Large numbers of people deny this is true and use various metrics to attempt to prove their point. They really love to point to the number of ads for jobs versus the official unemployment numbers. There are multiple problems with this metric. For one thing the official unemployment number of U3 as it is called by the BLS doesn't include those who are underemployed currently who would also be applying for those jobs. U3 also doesn't count discouraged workers, those who aren't currently looking for work but who could re-enter the job market if only they thought there was something for them in it. It also, as this NPR report points out, doesn't count those who have gone on disability because they felt that was their only option. The reporter who did the piece for NPR cites a perfect example of the type of disconnect that exists many places in this country when it comes to jobs and the people who need them.

Over and over again, I'd listen to someone's story of how back pain meant they could no longer work, or how a shoulder injury had put them out of a job. Then I would ask: What about a job where you don't have to lift things, or a job where you don't have to use your shoulder, or a job where you can sit down? They would look at me as if I were asking, "How come you didn't consider becoming an astronaut?"

One woman I met, Ethel Thomas, is on disability for back pain after working many years at the fish plant, and then as a nurse's aide. When I asked her what job she would have in her dream world, she told me she would be the woman at the Social Security office who weeds through disability applications. I figured she said this because she thought she'd be good at weeding out the cheaters. But that wasn't it. She said she wanted this job because it is the only job she's seen where you get to sit all day.

At first, I found this hard to believe. But then I started looking around town. There's the McDonald's, the fish plant, the truck repair shop. I went down a list of job openings -- Occupational Therapist, McDonald's, McDonald's, Truck Driver (heavy lifting), KFC, Registered Nurse, McDonald's.

I actually think it might be possible that Ethel could not conceive of a job that would accommodate her pain.

The private sector (or the free market if you prefer) is completely incapable of doing anything about this problem. It has no interest in doing something about it. That's not their job, you see. Their job is to provide a service or a product that people will pay for and that they can make a profit on. Jobs are a byproduct. And in the modern world they are not an inevitable byproduct. Look honestly at the last few decades and you will find that the same Wall Street institutions that are now saying they are worried about the job market and how consumers have no money to spend are the same ones that have consistently encouraged publicly traded corporations to fire people in the name of cost cutting and increasing profits. If a business is actually having serious problems that can threaten it, this strategy is understandable. When they don't have problems but are just firing people to look good to analysts who have unrealistic expectations when it comes to growth they are eliminating assets as often as they are "cutting the fat". Where we find ourselves now is the result of decades of these policies. However the jobs are eliminated, whether by shipping the work overseas, automating them out of existence, restructuring the system so they no longer exist or using IT to enable fewer people to do the same amount of work the effect is the same. Fewer jobs exist and of those that do fewer of them pay a living wage.

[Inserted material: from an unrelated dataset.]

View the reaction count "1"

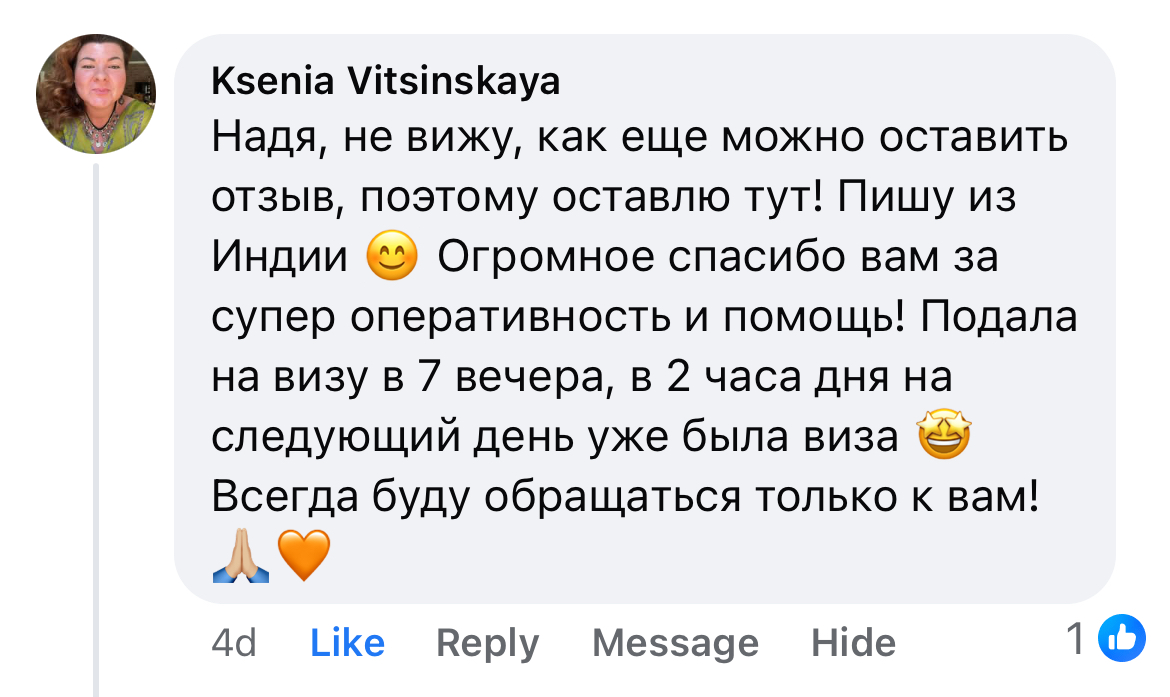pos(1075,640)
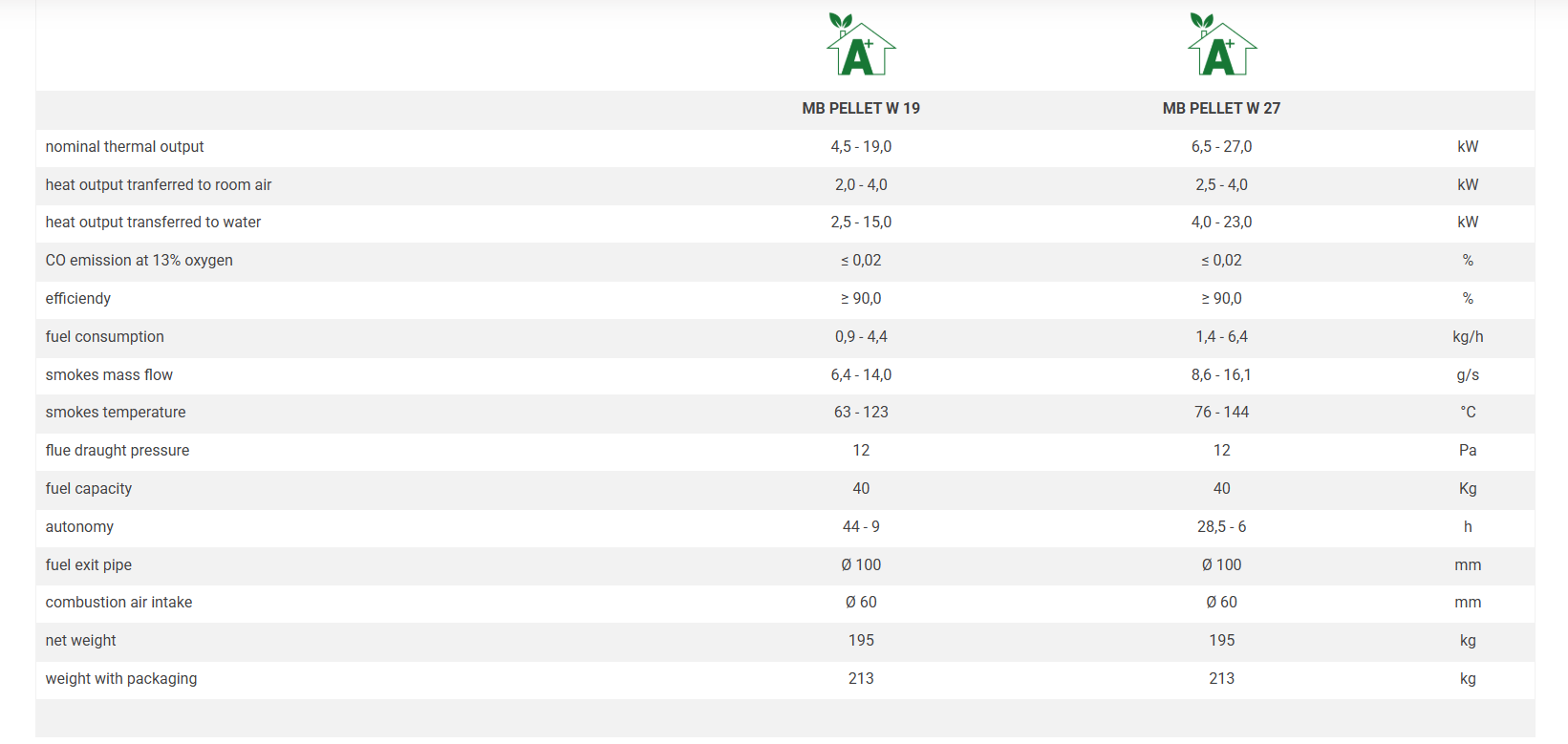Click the "heat output transferred to water" label
Image resolution: width=1568 pixels, height=744 pixels.
[x=153, y=223]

The last sad truth that I think should be recognized when this issue is discussed is that there are those who remain convinced that the free market can fix it. They appear to believe that the free market can fix anything or at least come close enough that private charities can close the gap. There is no evidence that this is true. Appeals to history that claim that it has always been true are false and even if they were, the aphorism that history always repeats itself doesn't hold up that well when the world truly has changed in so many ways. It's a popular logical fallacy to believe in and one that will likely prevent us from finding a solution to this problem any time soon.